**Stored records**

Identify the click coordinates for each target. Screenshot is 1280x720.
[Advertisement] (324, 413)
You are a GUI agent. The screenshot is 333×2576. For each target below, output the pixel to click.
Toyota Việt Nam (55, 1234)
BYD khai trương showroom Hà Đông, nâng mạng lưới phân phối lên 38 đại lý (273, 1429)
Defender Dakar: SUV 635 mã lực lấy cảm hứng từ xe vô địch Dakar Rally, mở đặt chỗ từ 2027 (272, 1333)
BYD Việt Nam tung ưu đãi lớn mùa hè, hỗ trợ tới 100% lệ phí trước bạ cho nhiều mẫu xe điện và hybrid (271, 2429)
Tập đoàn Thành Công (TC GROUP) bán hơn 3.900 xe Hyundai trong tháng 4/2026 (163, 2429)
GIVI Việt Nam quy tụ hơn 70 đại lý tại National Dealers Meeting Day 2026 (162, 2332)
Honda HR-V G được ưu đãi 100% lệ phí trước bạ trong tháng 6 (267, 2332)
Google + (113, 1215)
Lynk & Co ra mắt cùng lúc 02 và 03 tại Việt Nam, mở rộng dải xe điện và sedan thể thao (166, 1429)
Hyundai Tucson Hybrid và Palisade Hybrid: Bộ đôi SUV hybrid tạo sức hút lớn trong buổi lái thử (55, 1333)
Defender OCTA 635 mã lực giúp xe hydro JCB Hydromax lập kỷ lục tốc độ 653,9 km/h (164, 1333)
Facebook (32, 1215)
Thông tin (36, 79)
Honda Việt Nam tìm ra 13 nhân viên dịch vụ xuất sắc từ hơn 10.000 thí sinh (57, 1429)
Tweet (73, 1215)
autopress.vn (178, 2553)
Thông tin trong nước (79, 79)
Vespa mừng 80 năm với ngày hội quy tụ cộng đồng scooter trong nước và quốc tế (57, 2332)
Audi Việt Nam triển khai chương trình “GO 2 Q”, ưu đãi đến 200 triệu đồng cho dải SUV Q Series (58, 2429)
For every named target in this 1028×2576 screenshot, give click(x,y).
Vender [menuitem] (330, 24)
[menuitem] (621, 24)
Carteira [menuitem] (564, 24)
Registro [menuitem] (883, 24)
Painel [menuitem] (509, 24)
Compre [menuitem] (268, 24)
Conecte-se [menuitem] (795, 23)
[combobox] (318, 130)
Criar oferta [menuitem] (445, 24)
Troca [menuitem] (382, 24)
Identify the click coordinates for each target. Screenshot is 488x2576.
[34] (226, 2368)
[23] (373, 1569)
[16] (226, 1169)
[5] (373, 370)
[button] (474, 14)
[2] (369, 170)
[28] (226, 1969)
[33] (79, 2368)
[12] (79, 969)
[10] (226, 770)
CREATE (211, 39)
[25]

**PROBLEM**
Could you print the lines of the records above from the one containing "Conecte-se [menuitem] (795, 23)" through the last, exactly and with no additions?

**RESPONSE AREA**
Conecte-se [menuitem] (795, 23)
[combobox] (318, 130)
Criar oferta [menuitem] (445, 24)
Troca [menuitem] (382, 24)
Identify the click coordinates for each target. Screenshot is 488x2576.
[34] (226, 2368)
[23] (373, 1569)
[16] (226, 1169)
[5] (373, 370)
[button] (474, 14)
[2] (369, 170)
[28] (226, 1969)
[33] (79, 2368)
[12] (79, 969)
[10] (226, 770)
CREATE (211, 39)
[25]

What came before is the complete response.